*Entries shown*.
+-------+

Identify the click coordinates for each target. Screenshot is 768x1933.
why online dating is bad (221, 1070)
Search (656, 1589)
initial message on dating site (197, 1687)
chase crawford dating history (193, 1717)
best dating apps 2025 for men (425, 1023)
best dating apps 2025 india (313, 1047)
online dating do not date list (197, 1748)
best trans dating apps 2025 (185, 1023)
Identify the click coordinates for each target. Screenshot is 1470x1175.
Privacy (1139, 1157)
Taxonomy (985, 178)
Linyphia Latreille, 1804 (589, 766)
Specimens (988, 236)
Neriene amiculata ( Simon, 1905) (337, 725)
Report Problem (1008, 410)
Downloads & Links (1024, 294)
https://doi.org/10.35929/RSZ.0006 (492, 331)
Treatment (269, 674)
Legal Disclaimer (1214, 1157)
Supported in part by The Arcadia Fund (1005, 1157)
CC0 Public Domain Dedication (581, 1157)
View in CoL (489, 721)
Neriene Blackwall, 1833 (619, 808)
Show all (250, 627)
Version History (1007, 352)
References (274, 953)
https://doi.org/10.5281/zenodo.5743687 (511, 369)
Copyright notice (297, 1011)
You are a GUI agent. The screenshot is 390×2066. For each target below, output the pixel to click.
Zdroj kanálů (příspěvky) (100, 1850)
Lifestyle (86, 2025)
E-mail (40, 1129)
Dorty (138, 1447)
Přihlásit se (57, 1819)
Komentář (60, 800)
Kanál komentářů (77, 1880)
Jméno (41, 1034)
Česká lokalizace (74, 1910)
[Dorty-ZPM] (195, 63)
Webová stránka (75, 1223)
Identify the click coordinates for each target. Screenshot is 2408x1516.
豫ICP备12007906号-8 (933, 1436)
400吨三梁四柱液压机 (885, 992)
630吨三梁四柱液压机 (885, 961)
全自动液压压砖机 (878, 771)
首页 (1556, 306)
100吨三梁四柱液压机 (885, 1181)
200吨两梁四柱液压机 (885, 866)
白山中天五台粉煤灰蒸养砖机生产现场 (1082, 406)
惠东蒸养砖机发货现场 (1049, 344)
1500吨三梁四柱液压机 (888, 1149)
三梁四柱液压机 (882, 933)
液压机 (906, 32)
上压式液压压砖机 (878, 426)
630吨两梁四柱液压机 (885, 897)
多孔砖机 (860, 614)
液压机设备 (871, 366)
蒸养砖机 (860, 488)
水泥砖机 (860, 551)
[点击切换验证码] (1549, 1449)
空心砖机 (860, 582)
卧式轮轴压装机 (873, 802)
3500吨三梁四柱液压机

+-------+

In the listing above, the lines from the one containing "Specimens (988, 236)" through the one containing "Supported in part" must be set down exactly, with no other lines.

Specimens (988, 236)
Neriene amiculata ( Simon, 1905) (337, 725)
Report Problem (1008, 410)
Downloads & Links (1024, 294)
https://doi.org/10.35929/RSZ.0006 (492, 331)
Treatment (269, 674)
Legal Disclaimer (1214, 1157)
Supported in part by The Arcadia Fund (1005, 1157)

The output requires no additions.